We'll call this one Reason #12,778,909,216 the current US administration should be flown to The Hague, tried for Crimes Against Humanity, and hanged before a cheering, relieved world. There, I said it.
We'll call this one Reason #12,778,909,216 the current US administration should be flown to The Hague, tried for Crimes Against Humanity, and hanged before a cheering, relieved world. There, I said it.
Today's fallen sound warrior was kind of the last of the pre-Bebop Jazz cats, and also one of the prime inventors of the Cool school.
He fashioned his singular style during the rise of the Bop idiom, almost as a living counterweight to the frenetic, 1000-notes-per-bar stuff that was just bursting upon the scene.

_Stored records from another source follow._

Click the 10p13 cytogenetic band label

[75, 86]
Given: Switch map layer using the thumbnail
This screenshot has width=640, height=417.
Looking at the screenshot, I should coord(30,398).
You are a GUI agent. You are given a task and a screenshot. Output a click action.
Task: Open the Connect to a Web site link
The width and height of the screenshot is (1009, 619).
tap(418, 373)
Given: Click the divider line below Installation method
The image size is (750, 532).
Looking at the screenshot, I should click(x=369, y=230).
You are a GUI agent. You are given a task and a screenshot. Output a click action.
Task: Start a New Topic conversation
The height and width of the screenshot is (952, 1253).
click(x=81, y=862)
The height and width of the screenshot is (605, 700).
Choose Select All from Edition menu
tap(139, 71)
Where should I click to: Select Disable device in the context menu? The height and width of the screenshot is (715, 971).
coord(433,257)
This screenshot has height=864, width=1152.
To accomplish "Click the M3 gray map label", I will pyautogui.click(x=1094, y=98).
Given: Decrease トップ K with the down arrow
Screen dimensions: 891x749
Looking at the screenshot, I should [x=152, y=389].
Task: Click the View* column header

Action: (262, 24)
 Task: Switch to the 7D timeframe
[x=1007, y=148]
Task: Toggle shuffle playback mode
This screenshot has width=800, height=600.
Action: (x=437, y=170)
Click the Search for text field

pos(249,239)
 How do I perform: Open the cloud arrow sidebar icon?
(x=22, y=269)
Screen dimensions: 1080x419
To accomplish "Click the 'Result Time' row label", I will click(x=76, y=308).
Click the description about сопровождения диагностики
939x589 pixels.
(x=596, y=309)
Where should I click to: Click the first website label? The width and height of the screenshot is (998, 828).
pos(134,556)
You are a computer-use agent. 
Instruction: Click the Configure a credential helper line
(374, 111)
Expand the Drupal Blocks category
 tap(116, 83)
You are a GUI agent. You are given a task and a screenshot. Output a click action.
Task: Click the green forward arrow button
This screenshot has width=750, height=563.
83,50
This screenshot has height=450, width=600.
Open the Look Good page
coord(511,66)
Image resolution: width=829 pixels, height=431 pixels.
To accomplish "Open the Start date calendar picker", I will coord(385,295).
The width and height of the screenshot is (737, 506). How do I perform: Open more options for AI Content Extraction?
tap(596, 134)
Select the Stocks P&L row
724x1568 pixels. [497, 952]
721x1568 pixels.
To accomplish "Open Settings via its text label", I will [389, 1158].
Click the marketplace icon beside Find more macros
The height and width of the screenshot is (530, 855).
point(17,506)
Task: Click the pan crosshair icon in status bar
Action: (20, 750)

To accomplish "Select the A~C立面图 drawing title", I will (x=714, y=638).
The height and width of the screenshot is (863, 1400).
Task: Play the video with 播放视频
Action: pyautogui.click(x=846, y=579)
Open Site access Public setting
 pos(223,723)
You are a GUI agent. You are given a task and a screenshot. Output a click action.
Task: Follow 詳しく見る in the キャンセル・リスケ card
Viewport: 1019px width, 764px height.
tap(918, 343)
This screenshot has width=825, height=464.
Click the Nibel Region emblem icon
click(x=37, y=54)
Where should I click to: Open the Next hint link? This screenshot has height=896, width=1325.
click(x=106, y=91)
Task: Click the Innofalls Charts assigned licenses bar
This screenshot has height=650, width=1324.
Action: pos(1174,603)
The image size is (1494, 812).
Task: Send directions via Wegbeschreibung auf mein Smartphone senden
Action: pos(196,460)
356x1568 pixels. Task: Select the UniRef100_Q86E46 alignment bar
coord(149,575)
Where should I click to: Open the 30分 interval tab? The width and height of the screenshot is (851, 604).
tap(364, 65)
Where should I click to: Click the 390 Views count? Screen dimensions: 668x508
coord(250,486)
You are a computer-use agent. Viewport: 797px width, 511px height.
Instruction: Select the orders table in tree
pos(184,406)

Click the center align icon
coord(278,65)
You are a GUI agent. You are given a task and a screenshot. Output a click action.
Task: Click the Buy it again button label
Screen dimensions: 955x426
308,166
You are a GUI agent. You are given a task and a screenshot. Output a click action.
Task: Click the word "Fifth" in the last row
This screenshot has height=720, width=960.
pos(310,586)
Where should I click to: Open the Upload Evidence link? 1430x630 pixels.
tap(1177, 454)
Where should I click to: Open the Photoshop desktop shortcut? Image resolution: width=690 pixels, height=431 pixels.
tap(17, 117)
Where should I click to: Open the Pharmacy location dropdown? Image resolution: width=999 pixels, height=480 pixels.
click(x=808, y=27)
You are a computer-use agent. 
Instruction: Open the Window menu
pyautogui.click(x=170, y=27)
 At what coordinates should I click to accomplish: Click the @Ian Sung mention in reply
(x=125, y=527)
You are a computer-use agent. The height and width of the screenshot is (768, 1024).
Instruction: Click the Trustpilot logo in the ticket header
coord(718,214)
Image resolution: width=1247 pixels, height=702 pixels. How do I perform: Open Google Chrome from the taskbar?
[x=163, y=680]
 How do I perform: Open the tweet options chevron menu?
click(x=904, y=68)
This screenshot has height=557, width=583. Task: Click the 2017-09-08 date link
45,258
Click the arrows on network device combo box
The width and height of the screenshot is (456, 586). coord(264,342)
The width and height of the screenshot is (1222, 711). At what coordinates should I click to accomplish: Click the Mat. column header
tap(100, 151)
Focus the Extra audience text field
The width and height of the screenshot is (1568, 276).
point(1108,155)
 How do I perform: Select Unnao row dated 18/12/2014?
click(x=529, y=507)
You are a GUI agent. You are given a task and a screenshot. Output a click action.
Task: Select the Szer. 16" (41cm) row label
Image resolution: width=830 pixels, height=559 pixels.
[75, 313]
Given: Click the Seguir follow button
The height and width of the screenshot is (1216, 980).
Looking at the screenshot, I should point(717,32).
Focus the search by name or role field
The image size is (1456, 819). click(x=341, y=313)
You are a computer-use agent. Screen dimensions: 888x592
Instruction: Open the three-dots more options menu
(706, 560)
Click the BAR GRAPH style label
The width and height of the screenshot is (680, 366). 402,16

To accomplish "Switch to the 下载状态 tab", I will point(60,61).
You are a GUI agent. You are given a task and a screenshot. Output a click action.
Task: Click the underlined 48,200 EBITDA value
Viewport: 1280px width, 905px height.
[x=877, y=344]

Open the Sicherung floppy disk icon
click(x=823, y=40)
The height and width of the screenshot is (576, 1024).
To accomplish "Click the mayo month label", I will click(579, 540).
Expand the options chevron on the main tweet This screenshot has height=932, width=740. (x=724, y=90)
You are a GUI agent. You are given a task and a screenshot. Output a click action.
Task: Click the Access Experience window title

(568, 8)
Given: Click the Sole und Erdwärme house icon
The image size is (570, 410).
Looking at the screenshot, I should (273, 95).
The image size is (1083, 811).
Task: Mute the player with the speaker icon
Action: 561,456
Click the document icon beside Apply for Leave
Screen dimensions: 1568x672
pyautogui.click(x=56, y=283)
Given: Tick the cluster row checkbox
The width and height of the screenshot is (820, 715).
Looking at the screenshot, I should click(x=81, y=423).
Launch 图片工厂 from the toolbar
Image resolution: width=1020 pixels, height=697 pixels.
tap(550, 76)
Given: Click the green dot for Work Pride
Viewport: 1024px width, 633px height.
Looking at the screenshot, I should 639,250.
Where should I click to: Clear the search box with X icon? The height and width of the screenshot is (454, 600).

As the 1940s became the 1950s he found his principal collaborators in Warne Marsh and Lennie Tristano, and together they built an alternative Jazz universe to the prevalent strains of the times.
People harp on his alleged rivalry with Charlie Parker, but from what I've read the two were close friends.
I just was looking at all the sessions in which he participated from the 1940s until recently. There are hundreds and hundreds.
Perhaps the most famous session he was on was the aptly-titled Birth of the Cool in 1949, the Miles Davis LP that kicked off the Cool revolution and one which is still considered a seminal touchstone in the whole vast panoply of the music.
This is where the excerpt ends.